Interface element records
# # # # #
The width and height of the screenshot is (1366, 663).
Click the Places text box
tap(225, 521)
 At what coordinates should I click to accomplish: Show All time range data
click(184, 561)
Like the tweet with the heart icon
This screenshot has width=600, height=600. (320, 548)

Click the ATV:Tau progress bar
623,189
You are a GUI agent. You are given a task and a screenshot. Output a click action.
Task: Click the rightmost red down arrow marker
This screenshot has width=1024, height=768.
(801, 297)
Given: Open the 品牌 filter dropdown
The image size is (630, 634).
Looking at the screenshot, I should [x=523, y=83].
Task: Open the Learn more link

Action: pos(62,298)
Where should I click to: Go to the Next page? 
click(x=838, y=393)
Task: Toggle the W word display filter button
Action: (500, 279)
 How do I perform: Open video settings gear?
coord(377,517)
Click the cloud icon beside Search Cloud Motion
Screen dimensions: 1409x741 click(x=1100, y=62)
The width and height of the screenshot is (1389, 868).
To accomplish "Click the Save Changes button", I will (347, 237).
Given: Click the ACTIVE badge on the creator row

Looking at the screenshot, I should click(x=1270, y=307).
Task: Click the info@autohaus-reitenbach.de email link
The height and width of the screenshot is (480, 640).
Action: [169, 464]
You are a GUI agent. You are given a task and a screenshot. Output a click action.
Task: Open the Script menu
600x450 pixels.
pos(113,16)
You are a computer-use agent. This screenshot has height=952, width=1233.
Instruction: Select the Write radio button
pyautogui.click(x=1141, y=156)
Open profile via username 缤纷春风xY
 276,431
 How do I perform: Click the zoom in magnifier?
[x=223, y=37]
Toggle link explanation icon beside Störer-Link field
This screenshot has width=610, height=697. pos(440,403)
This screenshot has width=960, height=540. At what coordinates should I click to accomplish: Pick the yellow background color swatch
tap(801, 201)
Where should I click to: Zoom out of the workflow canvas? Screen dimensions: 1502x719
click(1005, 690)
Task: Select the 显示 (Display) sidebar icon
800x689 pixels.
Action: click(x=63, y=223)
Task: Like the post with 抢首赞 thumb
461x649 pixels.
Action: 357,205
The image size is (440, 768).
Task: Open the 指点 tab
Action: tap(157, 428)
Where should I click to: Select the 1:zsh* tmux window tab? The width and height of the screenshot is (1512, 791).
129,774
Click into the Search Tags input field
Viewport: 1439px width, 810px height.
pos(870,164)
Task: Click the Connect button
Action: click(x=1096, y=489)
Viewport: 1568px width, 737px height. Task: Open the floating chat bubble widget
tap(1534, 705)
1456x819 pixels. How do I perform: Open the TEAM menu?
# # # # #
* **STATED TASK**:
List each line of the data above that contains the word "Open".

* **WRITTEN SOLUTION**:
Given: Open the 品牌 filter dropdown
Task: Open the Learn more link
 How do I perform: Open video settings gear?
Task: Open the Script menu
Open profile via username 缤纷春风xY
Task: Open the 指点 tab
Viewport: 1568px width, 737px height. Task: Open the floating chat bubble widget
1456x819 pixels. How do I perform: Open the TEAM menu?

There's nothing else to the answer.